Girl, 12, Died Of Septicaemia After 'Doctors Were Too Busy To Do Routine Blood Tests'

Girl, 12, Died Of Septicaemia After 'Doctors Were Too Busy To Do Routine Blood Tests'

Manchester Evening News

Emma Stones, 12, died after doctors failed to carry out routine blood tests because they were too busy, an inquest was told.

Emma was admitted to Tameside General Hospital in Greater Manchester with flu-like symptoms but contracted a bacterial infection which led to septicaemia.

She died from the blood poisoning 16 hours after she was admitted to the hospital.

The inquest heard how there was a catalogue of errors in the lead-up to her death.

Coroner John Pollard criticised the lack of urgency and co-ordination in her care, but he said he could not be sure that earlier intervention would have saved her.

The hearing was told:

Emma's blood pressure was never taken as it should have been under hospital policy;

A junior doctor wanted to take a blood sample but a senior registrar was too busy to help;

A team of three nurses failed to regularly monitor her throughout the night - she should have been observed every four hours;

One nurse was suspended as a result and later received a warning after an internal disciplinary hearing;

Two other nurses will now be made subject of extra training in observations

A series of policy changes have been implemented at the hospital as a result of Emma's death.

Mr Pollard said the issues amounted to 'inertia' on the part of staff.

Manchester Evening News

Emma, a pupil at Cromwell High in Tameside, was diagnosed with cerebral palsy at birth.
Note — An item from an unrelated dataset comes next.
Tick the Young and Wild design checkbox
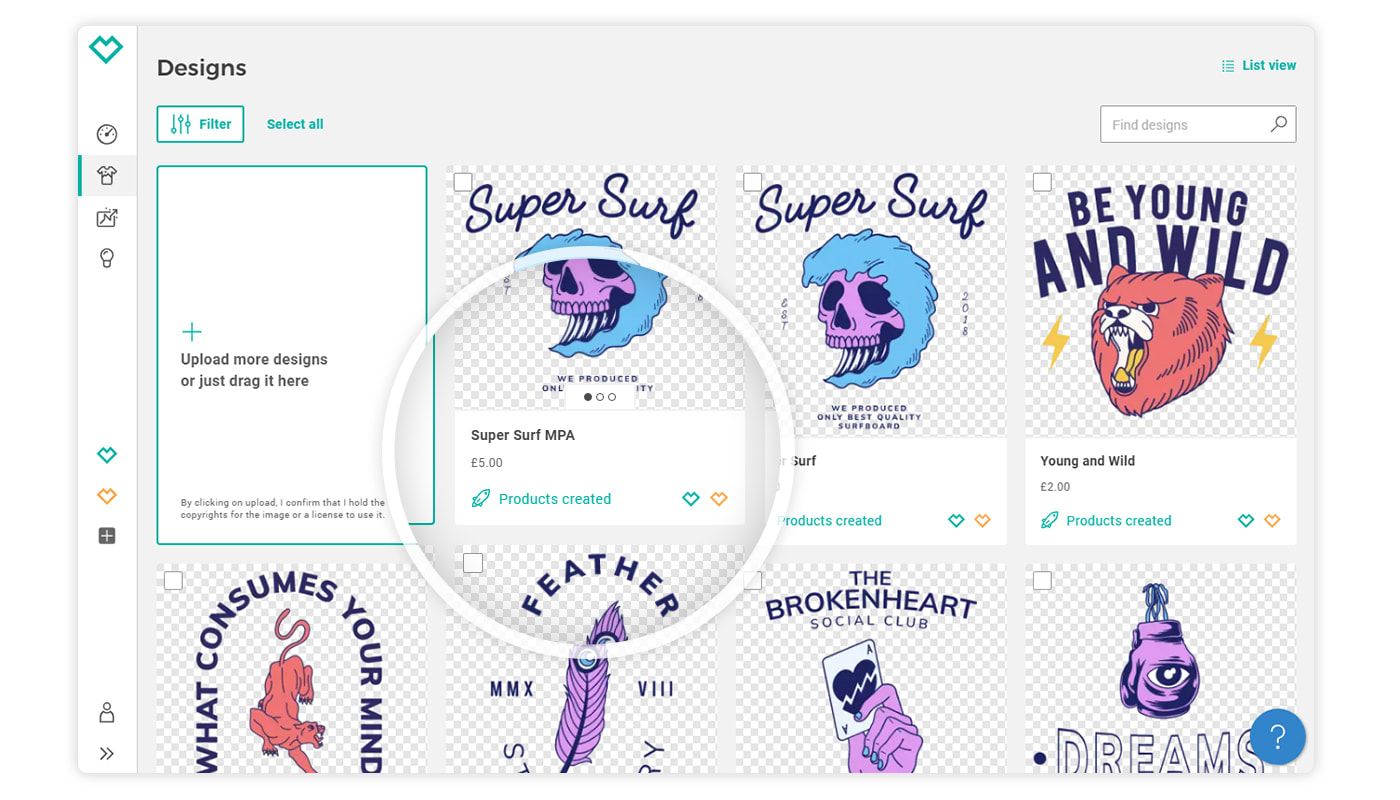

She leaves behind her twin sister, Christina, and parents Mike Stones and Tracey Futcher.

Doctors said she was stable before her condition deteriorated without warning.

Emma, who suffered health problems throughout her life, was taken to hospital on the advice of community nurses on Sunday, February 6 2011.

The hearing was told how junior doctor Dr Kayleigh Hughes wanted to take a sample of her blood and asked for help.

But a senior registrar was too busy to carry out the test due to his workload, the inquest heard.

There was nothing to indicate that Emma was seriously ill, but her heart rate increased five hours after her admission.

The inquest was also told that key information about what treatment Emma might have needed was not included on a handover note when staff changed shifts.

Emma's condition deteriorated and she had a heart attack at around 8.15am the following Monday morning.

Tests ruled she contracted an infection, group A streptococcus, which led to septicaemia, or blood poisoning. If untreated, it develops into septic shock, where blood pressure drops and organs fail.

Children's services matron Wendy Hulse said changes to nursing policies had been made.

The inquest heard that doctors' notes will now be reviewed with regard to their content, not just their dating and signing.

Detailed changes to staff shift handover arrangements are also being made.

Philip Dylak, director of nursing at Tameside Hospital NHS Foundation Trust, said: 'While it would not be appropriate for the hospital to comment on the details until the coroner has reached his verdict, we would wish to express our deepest sympathies to the family of Emma Stones at this very difficult time.'

The inquest will resume on March 6, where Mr Pollard is due to reveal his findings.